Four weeks into the current fiscal year, Hiller estimates the fund has roughly $8.6 million in cash, $8.7 million in one-year liabilities and $4.4 million in long-term liabilities.
Every year, the town puts some money into the fund, while the town employees put a portion of their salaries into it based on their union contracts. The risk is that more claims will be made during a particular year than town officials had planned for, driving the fund into a deficit.
The deficit hit a high point at the end of the last fiscal year, when it reached $4.9 million, Hiller said. The year before that, the deficit was just over $3 million. But the apparent reduction in the deficit over the past year is seen by Hiller as positive.
"I feel far more comfortable today on the budgetary funding for this fund than I would have, say, a year ago today," he said. "It's getting better. There's still a long way to go, but it's getting better."
How did the deficit
get so deep?
At the end of the 2001-02 fiscal year, the internal service fund had a surplus of $4.6 million, Hiller said. So what happened?
Hiller cites a number of variables. The first, he says, has been rising health-care costs across the nation. Another, he says, is that there was a spike in workman's compensation claims in recent years, especially in the 2008-09 fiscal year.
A third factor involves the creation of OPEB in 2008 and 2009, which pulled $1.9 million in cash out of the fund, but which also reduced the liabilities.
The fourth factor is the broader state of town finances in recent years. "Back in 2002, our debt service budget was less than half what it is today," Hiller said.
Then came a slew of building projects that were financed by issuing bonds.
"You can't have everything," Hiller said. "Part of it was done with the knowledge that if we'd have to rapidly increase the debt picture, we couldn't continue to fund this as aggressively as we had been."
So what's being done?
Despite the deficit, Hiller is quick to point out that the fund has nearly $9 million in cash at present and that it's well prepared to handle any liability risk.
But the town's goal is to have the fund in surplus, he added, which has recently become a priority of the Board of Finance.

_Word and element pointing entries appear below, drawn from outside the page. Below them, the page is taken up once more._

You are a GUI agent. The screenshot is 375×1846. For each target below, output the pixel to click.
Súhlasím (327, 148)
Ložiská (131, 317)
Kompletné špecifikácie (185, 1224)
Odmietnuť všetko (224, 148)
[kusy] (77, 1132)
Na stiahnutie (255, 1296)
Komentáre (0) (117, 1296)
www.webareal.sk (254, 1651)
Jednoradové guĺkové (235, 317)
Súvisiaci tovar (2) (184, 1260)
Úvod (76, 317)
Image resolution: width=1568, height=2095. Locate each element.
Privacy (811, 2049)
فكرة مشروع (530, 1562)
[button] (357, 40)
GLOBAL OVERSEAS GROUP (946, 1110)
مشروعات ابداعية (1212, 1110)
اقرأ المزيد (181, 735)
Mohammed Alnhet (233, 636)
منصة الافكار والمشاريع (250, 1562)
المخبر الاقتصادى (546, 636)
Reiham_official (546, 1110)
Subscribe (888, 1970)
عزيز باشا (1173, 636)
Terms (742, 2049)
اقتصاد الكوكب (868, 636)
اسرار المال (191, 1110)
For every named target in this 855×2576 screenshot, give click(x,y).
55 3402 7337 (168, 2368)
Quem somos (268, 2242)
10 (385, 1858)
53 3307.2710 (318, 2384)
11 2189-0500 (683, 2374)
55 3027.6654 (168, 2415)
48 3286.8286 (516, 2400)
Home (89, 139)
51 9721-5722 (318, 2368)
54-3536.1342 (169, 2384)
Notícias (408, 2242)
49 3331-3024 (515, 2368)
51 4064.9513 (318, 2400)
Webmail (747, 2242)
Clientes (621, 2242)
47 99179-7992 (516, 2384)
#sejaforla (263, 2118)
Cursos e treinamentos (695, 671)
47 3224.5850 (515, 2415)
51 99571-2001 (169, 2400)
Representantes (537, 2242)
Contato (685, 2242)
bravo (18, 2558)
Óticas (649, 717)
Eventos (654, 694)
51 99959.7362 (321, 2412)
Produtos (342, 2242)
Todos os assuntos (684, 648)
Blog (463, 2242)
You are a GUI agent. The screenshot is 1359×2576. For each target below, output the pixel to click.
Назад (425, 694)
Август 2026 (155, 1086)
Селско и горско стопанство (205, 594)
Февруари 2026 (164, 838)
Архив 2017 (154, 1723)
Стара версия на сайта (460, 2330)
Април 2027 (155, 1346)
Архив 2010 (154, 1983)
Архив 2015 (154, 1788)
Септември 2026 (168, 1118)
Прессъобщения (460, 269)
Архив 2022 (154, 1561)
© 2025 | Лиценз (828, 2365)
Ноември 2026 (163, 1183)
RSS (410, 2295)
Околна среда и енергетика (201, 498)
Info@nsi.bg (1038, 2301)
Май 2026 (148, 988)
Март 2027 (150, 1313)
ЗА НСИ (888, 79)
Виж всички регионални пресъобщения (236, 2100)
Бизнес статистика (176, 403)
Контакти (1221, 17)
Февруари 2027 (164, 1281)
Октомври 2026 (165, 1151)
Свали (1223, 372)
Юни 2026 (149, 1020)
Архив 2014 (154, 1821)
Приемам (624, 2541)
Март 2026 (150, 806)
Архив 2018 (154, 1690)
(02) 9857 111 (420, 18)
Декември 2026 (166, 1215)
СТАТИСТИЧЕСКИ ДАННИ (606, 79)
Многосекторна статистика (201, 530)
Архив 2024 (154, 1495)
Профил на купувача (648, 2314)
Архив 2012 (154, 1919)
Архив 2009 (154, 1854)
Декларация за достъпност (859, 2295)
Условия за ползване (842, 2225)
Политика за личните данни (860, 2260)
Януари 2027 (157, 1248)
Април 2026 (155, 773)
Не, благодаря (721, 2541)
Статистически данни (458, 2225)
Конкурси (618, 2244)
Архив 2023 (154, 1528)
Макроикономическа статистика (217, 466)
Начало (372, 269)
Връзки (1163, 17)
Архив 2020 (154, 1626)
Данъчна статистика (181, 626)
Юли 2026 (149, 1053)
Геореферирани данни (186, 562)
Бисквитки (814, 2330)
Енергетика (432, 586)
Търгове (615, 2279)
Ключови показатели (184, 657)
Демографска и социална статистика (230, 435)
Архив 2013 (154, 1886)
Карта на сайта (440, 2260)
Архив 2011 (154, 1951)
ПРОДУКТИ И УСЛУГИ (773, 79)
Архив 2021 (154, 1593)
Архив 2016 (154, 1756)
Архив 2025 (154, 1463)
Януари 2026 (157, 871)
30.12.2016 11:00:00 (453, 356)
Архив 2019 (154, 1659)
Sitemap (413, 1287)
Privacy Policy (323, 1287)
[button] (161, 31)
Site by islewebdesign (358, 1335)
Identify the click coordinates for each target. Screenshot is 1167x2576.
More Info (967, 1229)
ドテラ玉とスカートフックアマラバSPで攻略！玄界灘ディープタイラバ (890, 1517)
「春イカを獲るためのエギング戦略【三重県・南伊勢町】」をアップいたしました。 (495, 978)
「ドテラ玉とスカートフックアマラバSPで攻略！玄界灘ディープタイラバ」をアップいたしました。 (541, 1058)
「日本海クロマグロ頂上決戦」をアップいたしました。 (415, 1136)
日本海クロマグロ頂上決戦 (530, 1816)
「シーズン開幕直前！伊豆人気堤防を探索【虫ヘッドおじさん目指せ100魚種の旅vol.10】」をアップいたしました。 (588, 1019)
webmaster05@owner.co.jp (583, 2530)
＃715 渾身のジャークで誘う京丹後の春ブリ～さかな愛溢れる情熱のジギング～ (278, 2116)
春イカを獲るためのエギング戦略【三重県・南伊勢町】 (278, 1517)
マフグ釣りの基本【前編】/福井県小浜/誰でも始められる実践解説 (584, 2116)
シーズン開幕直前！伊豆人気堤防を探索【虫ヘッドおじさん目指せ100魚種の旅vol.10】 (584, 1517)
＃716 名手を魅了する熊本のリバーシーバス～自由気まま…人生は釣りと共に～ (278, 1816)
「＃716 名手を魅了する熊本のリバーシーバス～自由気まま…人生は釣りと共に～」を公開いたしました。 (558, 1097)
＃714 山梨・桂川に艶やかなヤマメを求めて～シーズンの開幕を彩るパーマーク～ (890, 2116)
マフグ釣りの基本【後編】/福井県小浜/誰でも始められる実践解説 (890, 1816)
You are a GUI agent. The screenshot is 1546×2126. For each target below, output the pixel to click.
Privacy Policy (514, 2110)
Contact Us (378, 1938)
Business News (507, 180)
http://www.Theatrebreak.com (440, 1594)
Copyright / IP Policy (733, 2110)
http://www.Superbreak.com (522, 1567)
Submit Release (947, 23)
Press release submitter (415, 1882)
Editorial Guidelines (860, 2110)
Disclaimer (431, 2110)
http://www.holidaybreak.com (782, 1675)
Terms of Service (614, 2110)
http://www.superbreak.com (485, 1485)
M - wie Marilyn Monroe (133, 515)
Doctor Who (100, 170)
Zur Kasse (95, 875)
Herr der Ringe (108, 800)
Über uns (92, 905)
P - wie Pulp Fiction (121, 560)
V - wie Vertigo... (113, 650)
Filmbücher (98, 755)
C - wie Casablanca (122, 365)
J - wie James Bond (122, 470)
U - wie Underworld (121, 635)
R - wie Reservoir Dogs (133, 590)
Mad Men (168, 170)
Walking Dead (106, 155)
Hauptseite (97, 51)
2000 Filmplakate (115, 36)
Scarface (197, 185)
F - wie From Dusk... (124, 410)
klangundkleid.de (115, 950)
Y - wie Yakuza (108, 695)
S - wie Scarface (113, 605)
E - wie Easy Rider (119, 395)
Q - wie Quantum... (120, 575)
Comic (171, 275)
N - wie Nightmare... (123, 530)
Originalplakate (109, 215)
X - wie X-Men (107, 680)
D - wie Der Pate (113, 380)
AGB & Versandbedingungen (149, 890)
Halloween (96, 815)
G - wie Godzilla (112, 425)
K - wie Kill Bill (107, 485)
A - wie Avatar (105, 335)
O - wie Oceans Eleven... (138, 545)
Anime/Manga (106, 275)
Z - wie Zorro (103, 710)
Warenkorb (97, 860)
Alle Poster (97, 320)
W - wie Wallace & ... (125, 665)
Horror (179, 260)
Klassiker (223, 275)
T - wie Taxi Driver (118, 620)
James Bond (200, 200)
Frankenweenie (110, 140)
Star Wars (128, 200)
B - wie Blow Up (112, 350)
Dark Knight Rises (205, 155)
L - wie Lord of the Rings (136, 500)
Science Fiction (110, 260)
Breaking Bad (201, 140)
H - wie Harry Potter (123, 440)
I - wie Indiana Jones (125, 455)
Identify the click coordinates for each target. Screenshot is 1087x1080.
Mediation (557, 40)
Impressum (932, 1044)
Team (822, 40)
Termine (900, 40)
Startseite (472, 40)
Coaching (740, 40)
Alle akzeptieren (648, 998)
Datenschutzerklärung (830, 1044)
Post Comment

"For this current fiscal year, we added funding to that account over and above what the administration requested to," Flynn said.
The board tacked on roughly $250,000 to what the Flatto administration originally requested, Flynn said, because outside experts -- the town's actuaries and contracted insurance consultants -- told the board the earlier contribution numbers weren't enough.
"In previous years, we've been presented with the administration's view," Flynn said. "But because we were concerned over any type of deficit developing in that account, we asked the outside experts to come before our board."
First Selectman Kenneth Flatto said he had originally proposed putting "a bit less" money into the health insurance and workman's compensation accounts. The consultants at AON have predicted that health insurance this year will go up 10 percent, Flatto said.
"We're hoping it's not going to increase as much," Flatto said. He also hopes to negotiate "give-backs" on health insurance benefits to save money.
Not too concerned ...
Two companies who weren't fazed by Moody's negative outlook for Fairfield are Fidelity and J.P. Morgan, the winners of a recent bond sale held by the town. The two electronic auctions were for the rights to $25 million and $18.1 million in fresh bonding, and the auctions were very competitive.
As a result, Fairfield locked in historically low interest rates, which Hiller said he was "ecstatic" about. (Fidelity secured a 3.22 percent interest rate for the $25 million in long-term debt; J.P. Morgan a 0.33 percent rate for the $18.1 million in one-year notes.)
The results were helped by the fact that Moody's, Standard & Poor's and Fitch Ratings all issued Fairifeld a triple-A credit rating the week before the sale.
"That is not an insignificant accomplishment in these challenging economic times," Flynn said. "It's something that not just the town government, but the citizens should be proud of."
The market, he added, "isn't too concerned about [the negative outlook]. They priced our bonds so well."